- **TASK ITEM**
Would you reproduce exactly the lines below from the one holding "Task: Click the red LOW reliability badge" through the one holding "Click the 应用技术层", inclusive, and no others?

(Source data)

--- START ---

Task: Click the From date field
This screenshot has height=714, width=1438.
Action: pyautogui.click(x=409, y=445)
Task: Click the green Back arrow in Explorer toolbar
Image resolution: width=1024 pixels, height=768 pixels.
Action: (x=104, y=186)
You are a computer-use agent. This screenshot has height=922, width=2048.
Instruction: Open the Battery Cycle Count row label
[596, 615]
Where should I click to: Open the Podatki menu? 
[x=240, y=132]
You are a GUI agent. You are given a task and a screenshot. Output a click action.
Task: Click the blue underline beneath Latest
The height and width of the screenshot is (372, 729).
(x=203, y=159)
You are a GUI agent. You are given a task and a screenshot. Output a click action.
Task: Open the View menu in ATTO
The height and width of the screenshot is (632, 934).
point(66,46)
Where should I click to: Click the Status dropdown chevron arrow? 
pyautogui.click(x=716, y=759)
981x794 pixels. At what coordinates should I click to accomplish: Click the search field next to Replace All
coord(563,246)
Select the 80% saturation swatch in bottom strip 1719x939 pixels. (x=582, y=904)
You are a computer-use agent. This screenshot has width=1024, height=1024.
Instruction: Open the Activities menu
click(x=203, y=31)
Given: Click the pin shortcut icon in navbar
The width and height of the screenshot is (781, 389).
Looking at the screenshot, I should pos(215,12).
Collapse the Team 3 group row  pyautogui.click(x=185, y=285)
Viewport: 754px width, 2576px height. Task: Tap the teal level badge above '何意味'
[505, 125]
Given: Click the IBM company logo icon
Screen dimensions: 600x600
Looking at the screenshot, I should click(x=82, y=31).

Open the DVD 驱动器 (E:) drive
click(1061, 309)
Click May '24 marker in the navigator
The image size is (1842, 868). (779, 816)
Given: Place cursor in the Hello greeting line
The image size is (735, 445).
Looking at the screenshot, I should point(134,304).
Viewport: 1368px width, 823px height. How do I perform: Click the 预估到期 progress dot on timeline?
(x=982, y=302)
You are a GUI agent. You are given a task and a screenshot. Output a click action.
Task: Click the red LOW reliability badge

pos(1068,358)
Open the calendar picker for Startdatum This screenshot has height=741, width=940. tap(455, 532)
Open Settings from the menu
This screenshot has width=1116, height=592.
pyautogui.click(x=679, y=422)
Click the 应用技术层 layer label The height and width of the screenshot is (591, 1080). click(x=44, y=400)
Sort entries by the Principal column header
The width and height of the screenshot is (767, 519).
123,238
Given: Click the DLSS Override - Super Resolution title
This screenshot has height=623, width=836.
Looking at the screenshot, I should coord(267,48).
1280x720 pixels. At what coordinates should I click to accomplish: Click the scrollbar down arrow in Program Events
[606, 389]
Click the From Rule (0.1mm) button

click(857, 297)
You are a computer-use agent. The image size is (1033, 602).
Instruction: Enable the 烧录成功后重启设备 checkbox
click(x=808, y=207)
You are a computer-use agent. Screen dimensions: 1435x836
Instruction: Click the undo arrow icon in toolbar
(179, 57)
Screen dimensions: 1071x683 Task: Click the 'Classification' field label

--- END ---

- **ANSWER BOX**
Task: Click the red LOW reliability badge

pos(1068,358)
Open the calendar picker for Startdatum This screenshot has height=741, width=940. tap(455, 532)
Open Settings from the menu
This screenshot has width=1116, height=592.
pyautogui.click(x=679, y=422)
Click the 应用技术层 layer label The height and width of the screenshot is (591, 1080). click(x=44, y=400)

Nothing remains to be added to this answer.